DRC’s future: Youth must be engaged in non-violent movements
The risks of violent protests, and the emergence of a civil war, are imminent in the Democratic Republic of Congo (DRC) if President Kabila holds on to power beyond December 2017. Among many efforts to prevent further escalation of violence and deterioration of democracy, Catholic church leaders through CENCO, a network of Catholic bishops in Congo, have been instrumental in leading top-down efforts aimed at diffusing tensions among parties supporting president Kabila, opposition parties, and social movements ready for a political change. However, in order to be more effective, Catholic Church leaders’ advocacy efforts for peace needs to be supplemented by a bottom-up youth-led movement against violence.

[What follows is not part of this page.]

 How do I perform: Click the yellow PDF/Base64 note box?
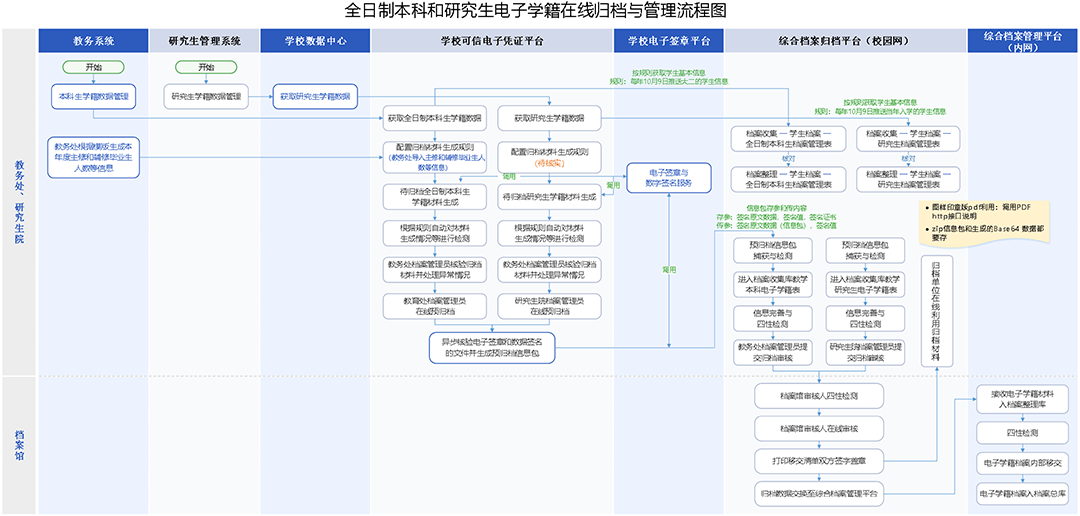coord(982,221)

A non-violent youth movement would act as a mechanism to credibly channel frustrations against the government. While protesting is a useful tool to manifest anger, youth run the risk of being killed - government forces have violently repressed all forms of civil disobedience. Supporting an ecumenical non-violent youth movement, the Catholic Church would expand its base to include half of the Congolese population, which belongs to other faith traditions. Together, the church would be able to foster non-violent spaces where young people from all faith backgrounds critically explore alternatives to pressure the current regime, from a united front. Such work would require that religious leaders put aside their differences in order to intensify an inter-faith dialogue aimed at defining common advocacy approaches for a swift and peaceful democratic transition in Congo.

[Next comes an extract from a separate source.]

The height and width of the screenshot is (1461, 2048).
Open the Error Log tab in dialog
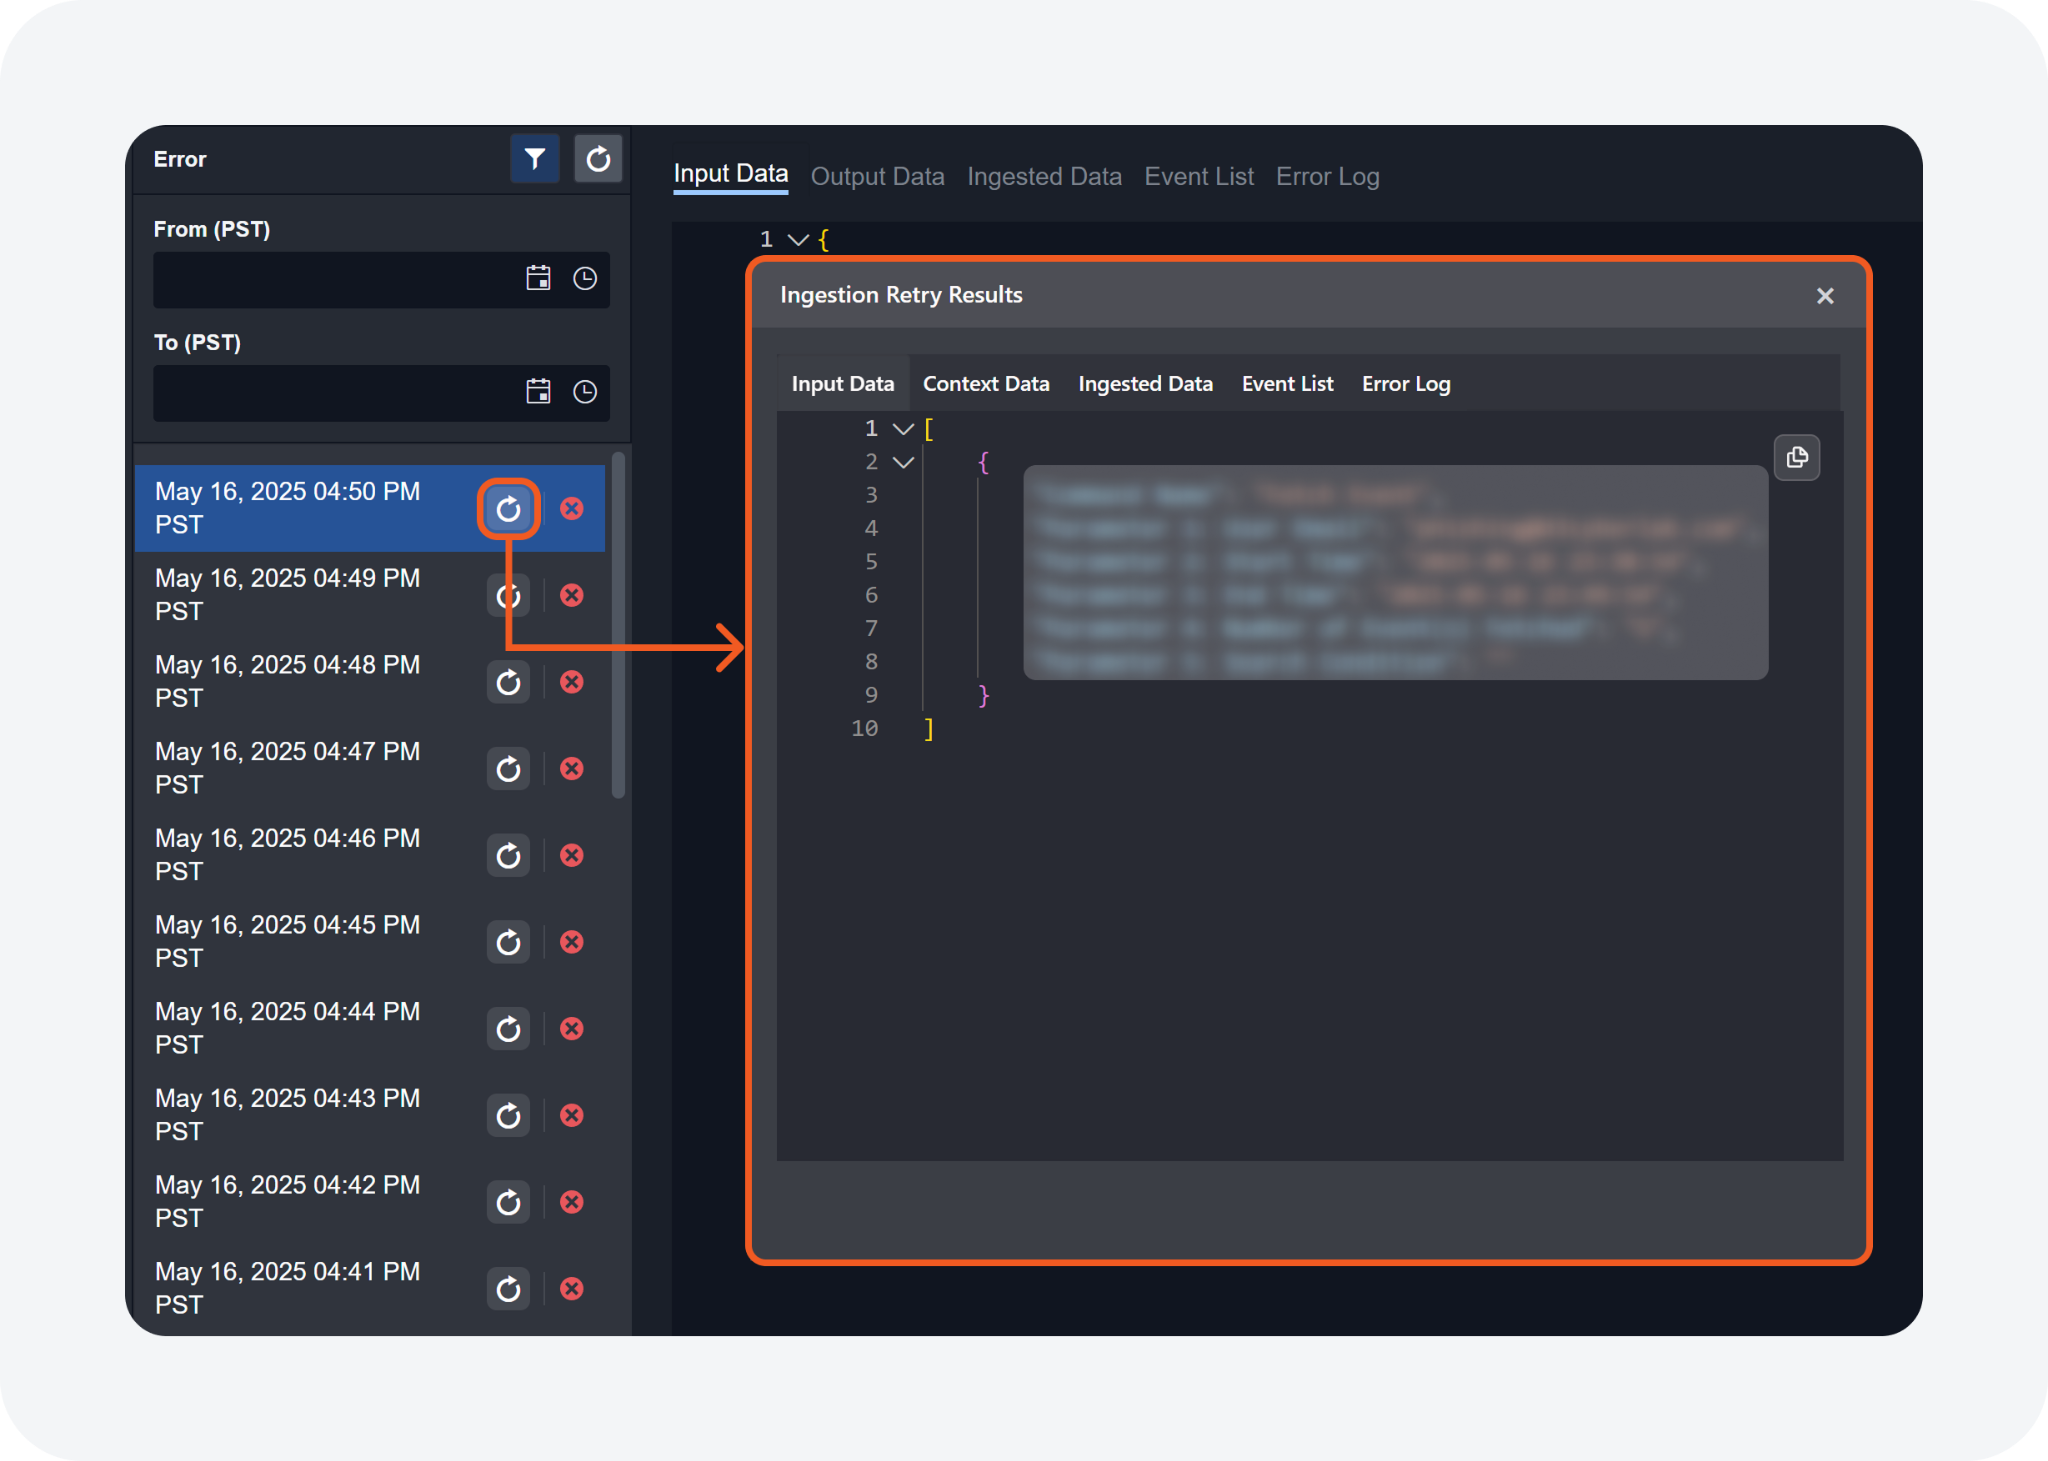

As a united inter-religious front, a youth movement would help revive Congo’s already weakened civil resistance by forging national cohesion for the immediate organizing of elections, in the short term, to the strengthening of democratic institutions, in the long term. According to one study between 1900 and 2006, campaigns of non-violent resistance were more than twice as effective as their violent counterparts (Maria Stephan & Erica Chenoweth, 2012). These movements have resulted in successful transitions of power despite complex political situations such as in Iran, the Palestinian territories, the Philippines, and Burma. Similarly, a youth movement would result in strategic organizing and training of youth in civic education in order to better articulate its agenda for a peaceful and democratic transition, within legal boundaries.
In August 2017, young faith leaders from various religious backgrounds launched Jeunes Croyants Congolais en Action (JCCA), a non-violent and apolitical movement of young faith leaders who meet once a month to pray together, critically examine their roles in promoting peace, democracy, and sustainable development, in their communities. JCCA is active in Kinshasa, Kasai Oriental, Haut Kasai, and Goma, and continues to spread to other provinces. The motto of the movement is “Together let's pray for Congo. Together let's non-violently act for Congo’s peace and stability. Together, let´s save our future". With more than 400 members from diverse faith backgrounds holding monthly prayers and vigils for the DRC, JCCA is one existing group that - if scaled up into a larger ecumenical youth movement and supported by inter-religious leaders - could shape the church´s political leadership. Young faith leaders face many risks in their non-violent resistance but are a burgeoning hope of positive inter-religious opposition to the current political impasse. Among other parallel efforts, Catholic Church leaders through CENCO can stimulate growth of such grassroots movements as part of their current contributions for a positive democratic transition in the DRC.